Quoted text:
----

Court of Appeal upholds case management of 5,000-plus motor finance commission claims via lead cases.

The Court of Appeal has dismissed an appeal by eight motor finance providers against case management directions allowing more than 5,000 discretionary commission claims to proceed under single claim forms per defendant, while criticising both sides for the litigation's slow and costly progress over three and a half years.

In Black Horse Limited v Stuart Angel & Ors [2026] EWCA Civ 831, Lord Justice Coulson, with whom Lord Justice Stuart-Smith and the President of the Family Division agreed, upheld the decision of Mr Justice Ritchie that the convenience test under CPR 7.3 was satisfied in claims brought under section 140B of the Consumer Credit Act 1974 over undisclosed discretionary commission arrangements between the defendants and car dealers. The claims, brought by individuals who purchased vehicles over a fourteen year period, allege that the relationships arising from their credit agreements were unfair because of the dealers' failure to disclose commission tied to the interest rate set.

His Honour Judge Worster, case managing the claims in Birmingham County Court, had originally disaggregated them into individual claim forms, applying the test from Abbott v Ministry of Defence. That approach was subsequently undermined by the Court of Appeal's decision in Morris v Williams & Co Solicitors, which rejected any exclusionary test under CPR 7.3 and confirmed that convenience is to be assessed broadly. Mr Justice Ritchie re-exercised the discretion and concluded the claims could properly proceed together, identifying what he termed broad common issues and emphasising the value of trying lead cases to a conclusion as a route to widescale settlement. He also made case management directions requiring generic defences and substantial disclosure from the defendants, including the underlying brokerage agreements.

Lord Justice Coulson rejected the defendants' central submission that claims requiring individualised fact specific assessment of unfairness could never be conveniently disposed of together. He held that the test of convenience under rule 7.3 must encompass the court's case management powers throughout the litigation, not merely the prospect of a single final determination, and confirmed that commonality of issue does not require that a decision bind every claimant to be relevant to convenience. The judgement distinguished between the determination of common issues, which can guide proceedings without resolving every claim, and the trial of lead cases, whose persuasive rather than binding effect can nonetheless drive commercial settlement across a wider cohort, as recognised in Lancaster v Peacock and reflected in the Supreme Court's own reasoning in Johnson and Hopcraft v Close Brothers Limited.

----

Written request: Reproduce the stretch of the motor finance appeal report from "Court of Appeal upholds" through "a half years.".

----

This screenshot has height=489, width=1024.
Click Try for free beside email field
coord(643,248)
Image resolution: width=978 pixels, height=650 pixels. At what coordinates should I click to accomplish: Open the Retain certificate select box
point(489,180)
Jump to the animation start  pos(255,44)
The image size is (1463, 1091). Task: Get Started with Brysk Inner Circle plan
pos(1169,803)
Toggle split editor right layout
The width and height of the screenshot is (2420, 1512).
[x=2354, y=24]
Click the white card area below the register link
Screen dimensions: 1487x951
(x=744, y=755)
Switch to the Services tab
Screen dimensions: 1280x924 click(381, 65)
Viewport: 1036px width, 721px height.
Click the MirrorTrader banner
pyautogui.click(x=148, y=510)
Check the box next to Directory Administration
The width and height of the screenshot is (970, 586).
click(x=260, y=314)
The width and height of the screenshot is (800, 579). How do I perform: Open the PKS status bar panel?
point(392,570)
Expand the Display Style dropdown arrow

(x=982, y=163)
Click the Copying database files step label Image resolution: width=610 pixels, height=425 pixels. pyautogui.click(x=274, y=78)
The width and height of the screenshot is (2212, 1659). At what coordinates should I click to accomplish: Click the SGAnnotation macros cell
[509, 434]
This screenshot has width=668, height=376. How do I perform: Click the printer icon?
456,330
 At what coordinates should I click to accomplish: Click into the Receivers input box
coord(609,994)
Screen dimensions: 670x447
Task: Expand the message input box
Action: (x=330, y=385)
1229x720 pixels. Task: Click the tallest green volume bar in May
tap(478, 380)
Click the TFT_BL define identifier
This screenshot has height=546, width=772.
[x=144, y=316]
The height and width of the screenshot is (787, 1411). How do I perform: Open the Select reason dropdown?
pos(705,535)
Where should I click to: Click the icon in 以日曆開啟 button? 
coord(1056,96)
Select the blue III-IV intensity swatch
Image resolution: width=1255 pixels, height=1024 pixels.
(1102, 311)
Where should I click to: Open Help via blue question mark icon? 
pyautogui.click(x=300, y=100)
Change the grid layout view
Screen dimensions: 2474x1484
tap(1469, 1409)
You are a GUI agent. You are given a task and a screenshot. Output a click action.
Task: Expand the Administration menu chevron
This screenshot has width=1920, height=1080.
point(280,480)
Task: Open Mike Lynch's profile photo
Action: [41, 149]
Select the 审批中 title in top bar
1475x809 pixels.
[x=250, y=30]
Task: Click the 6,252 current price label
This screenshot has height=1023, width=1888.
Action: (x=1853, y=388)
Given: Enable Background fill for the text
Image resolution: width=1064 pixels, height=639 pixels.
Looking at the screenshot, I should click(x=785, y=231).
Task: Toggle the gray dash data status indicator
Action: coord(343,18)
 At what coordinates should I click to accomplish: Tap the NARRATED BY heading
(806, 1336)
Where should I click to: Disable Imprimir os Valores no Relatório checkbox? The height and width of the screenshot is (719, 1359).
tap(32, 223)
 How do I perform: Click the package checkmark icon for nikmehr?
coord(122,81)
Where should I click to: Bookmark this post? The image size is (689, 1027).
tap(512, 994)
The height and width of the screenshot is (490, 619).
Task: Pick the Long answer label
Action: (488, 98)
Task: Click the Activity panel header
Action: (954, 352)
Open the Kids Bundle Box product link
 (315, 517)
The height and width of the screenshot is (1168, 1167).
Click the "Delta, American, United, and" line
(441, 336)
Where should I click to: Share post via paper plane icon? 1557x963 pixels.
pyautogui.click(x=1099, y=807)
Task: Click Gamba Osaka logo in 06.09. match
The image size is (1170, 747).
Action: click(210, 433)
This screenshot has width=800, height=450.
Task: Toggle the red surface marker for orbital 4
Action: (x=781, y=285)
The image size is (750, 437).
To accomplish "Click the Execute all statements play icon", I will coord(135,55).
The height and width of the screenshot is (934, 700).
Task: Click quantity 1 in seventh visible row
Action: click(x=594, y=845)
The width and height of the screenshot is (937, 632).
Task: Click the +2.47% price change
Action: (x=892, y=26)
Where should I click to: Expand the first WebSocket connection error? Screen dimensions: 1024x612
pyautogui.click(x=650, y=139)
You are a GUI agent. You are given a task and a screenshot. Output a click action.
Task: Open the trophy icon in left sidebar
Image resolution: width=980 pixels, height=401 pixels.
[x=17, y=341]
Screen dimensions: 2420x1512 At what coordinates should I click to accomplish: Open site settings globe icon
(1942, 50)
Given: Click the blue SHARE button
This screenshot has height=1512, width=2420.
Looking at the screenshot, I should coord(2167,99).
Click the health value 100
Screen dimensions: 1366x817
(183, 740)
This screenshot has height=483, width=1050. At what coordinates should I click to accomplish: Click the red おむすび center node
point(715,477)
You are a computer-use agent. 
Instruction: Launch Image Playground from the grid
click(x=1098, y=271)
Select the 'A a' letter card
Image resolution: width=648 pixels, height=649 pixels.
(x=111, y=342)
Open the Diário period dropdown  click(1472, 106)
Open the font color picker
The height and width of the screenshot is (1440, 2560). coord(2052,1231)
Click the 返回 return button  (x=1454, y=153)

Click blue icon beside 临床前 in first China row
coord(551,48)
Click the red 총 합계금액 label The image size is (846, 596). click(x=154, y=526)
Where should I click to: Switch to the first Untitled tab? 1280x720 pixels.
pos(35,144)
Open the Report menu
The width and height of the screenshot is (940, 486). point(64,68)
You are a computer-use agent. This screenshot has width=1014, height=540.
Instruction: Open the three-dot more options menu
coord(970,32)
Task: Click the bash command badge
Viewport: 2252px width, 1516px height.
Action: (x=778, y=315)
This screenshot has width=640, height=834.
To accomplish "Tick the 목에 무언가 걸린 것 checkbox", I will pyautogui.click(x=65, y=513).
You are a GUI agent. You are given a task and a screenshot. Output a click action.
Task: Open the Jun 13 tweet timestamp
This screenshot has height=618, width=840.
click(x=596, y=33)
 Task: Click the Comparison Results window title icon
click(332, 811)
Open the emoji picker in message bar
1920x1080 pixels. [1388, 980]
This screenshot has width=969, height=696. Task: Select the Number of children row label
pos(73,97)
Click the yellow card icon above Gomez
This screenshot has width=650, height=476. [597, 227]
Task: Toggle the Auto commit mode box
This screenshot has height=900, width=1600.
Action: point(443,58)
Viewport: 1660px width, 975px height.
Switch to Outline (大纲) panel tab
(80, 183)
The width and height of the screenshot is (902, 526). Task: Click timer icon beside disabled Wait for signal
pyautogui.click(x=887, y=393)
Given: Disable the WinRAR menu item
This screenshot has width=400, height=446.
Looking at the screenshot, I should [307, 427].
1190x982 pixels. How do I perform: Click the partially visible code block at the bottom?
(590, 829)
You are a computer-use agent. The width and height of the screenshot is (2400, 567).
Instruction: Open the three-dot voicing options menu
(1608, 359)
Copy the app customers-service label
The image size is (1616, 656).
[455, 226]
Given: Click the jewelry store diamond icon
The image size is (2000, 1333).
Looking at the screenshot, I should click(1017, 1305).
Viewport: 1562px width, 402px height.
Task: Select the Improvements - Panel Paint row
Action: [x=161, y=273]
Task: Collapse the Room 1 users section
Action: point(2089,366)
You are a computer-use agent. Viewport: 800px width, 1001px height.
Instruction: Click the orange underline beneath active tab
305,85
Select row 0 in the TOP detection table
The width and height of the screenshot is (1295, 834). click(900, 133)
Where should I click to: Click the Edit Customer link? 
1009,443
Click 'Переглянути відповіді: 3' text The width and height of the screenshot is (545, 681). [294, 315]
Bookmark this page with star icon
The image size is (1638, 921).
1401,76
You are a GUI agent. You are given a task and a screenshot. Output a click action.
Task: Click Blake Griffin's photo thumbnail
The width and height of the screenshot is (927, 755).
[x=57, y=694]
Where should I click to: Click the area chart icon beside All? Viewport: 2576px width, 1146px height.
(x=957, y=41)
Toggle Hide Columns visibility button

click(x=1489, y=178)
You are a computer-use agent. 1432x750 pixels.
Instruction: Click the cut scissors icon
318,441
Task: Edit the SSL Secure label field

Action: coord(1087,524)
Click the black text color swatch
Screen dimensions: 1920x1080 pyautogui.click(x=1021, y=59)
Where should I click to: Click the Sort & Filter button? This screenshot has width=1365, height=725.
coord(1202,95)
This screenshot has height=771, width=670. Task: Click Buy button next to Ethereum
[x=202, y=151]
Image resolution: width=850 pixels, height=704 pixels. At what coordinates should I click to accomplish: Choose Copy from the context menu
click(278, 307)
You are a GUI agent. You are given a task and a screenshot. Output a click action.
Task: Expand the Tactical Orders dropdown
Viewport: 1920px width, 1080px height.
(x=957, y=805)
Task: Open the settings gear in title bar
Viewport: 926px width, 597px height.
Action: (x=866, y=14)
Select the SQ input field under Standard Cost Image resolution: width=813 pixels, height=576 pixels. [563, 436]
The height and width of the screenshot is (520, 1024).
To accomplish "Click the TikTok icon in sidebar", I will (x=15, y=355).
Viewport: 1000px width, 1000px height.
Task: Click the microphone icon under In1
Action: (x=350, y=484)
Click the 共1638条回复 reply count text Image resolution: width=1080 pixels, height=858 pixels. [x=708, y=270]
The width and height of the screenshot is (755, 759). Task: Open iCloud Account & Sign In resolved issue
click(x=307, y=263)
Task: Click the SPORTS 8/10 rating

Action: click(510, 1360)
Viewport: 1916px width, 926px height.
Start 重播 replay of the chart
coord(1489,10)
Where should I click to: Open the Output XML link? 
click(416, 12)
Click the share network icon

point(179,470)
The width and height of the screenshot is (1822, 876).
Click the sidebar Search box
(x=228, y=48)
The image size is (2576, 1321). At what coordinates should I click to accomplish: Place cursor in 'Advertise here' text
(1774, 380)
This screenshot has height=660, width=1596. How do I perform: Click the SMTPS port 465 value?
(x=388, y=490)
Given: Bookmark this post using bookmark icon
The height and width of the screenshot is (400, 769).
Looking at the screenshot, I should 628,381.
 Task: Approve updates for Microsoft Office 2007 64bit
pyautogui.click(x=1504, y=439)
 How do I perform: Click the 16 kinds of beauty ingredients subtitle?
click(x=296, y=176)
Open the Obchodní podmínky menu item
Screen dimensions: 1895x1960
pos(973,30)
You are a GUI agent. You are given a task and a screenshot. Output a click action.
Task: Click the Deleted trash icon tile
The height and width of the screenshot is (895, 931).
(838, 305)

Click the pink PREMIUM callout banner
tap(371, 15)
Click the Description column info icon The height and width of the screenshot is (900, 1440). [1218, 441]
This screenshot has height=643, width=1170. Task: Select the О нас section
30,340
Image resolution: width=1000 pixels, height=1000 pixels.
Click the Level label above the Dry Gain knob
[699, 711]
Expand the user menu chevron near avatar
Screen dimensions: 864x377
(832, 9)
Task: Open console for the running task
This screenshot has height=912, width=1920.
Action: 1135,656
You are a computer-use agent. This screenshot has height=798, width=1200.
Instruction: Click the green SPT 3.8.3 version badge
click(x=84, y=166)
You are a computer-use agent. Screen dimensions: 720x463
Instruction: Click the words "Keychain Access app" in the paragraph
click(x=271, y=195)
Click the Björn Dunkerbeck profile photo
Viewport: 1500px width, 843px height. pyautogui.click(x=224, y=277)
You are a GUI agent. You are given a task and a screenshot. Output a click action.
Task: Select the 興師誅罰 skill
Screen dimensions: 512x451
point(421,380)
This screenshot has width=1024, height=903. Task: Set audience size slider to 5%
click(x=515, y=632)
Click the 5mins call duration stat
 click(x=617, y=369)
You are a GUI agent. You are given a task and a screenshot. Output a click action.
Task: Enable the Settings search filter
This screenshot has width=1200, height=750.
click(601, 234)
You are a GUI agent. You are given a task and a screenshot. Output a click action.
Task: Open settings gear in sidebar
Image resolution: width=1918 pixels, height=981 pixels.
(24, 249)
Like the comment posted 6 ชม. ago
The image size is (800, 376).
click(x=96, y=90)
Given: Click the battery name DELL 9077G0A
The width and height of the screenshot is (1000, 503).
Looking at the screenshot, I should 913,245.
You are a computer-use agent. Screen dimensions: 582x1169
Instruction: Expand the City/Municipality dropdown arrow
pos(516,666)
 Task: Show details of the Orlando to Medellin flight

----

Written solution:
Court of Appeal upholds case management of 5,000-plus motor finance commission claims via lead cases.

The Court of Appeal has dismissed an appeal by eight motor finance providers against case management directions allowing more than 5,000 discretionary commission claims to proceed under single claim forms per defendant, while criticising both sides for the litigation's slow and costly progress over three and a half years.